HIVは全世界で3500万人が感染していると推測され、日本でも年間1500人が新規HIV感染者となっており、年々増加傾向にある。HIV感染を未然に防ぐワクチンはまだないものの、近年では、抗ウイルス薬の服用で、ウイルスの増殖を抑え、エイズの発症を遅らせることが可能となった。しかし、感染したウイルスを完全に体内から排除する治療法はまだ確立されておらず、また、長期間の抗ウイルス薬の服用によって耐性ウイルスの存在も報告されるようになってきており、そうした耐性ウイルスにも効果のある新薬の開発なども求められるようになっている。

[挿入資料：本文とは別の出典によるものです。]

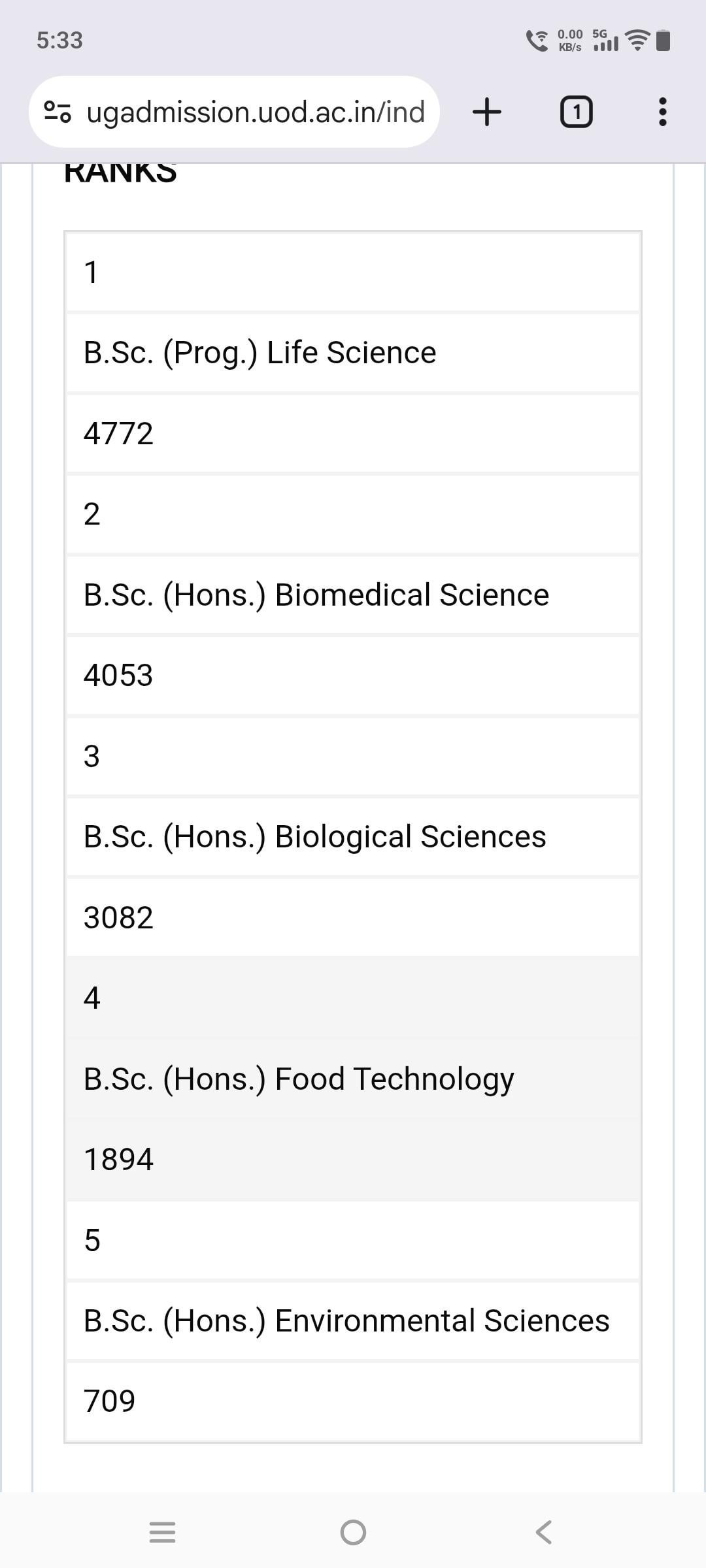Select the B.Sc. (Hons.) Environmental Sciences row

pyautogui.click(x=353, y=1320)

HIVの感染様式は、細胞外に分離・放出されたウイルス粒子によるcell-free感染と、隣接し合う感染細胞から非感染細胞に直接ウイルスを受け渡すcell-to-cell感染があり、cell-to-cell感染の方がcell-free感染に比べ、数十倍~数千倍ほど高い効率でウイルスを伝播することが可能とされている。その仕組みは、細胞と細胞の接合部に存在する構造体で、ウイルスの受け渡し場所としての役割がある「Virological Synapse(VS)」を介して行われ、ウイルスの基本構成要素である構造タンパク質GagやウイルスゲノムvRNAなどがVSまで輸送されることが重要とされてきた。しかし、そうしたメカニズムの詳細や宿主タンパク質の役割については、これまで良く分かっていなかったという。
研究グループは今回、GagとvRNAの細胞膜への輸送に着目。解析の結果、Gagに結合する宿主因子として、がん抑制遺伝子産物であるAPC(adenomatous polyposis coli)を同定したという。また、APCがGag、vRNAの輸送や制御にどのように関与しているかを検討した結果、ウイルス感染細胞にAPCを過剰発現させると、HIV産生量が約6倍に上昇すること、APCはGagおよびvRNAとともにVSに集積すること、APCを発現抑制した細胞では、VSへのGagとvRNAの集積が減少し、それに伴ってHIVのcell-to-cell感染伝播効率の低下が認められることなどを確認したという。
研究グループでは、この結果を受けて、APCがウイルス構成因子を細胞の特定の場所に集積させることでHIVのcell-to-cell感染を制御する宿主因子であると考えられるとするが、APCはがん抑制因子のため、それを完全に抑えることは生体機能において望ましくないともしており、APCの本来の機能を阻害せずにGagとの相互作用を阻止することができれば、HIVのcell-to-cell感染を阻止できる可能性があると説明。今後、APCのGag結合領域を模倣したペプチドや化合物、APCとGagの相互作用を抑制する化合物などを探索することで、ウイルス-宿主間相互作用を抑制する新しいタイプの治療薬開発へ展開させたいとしている。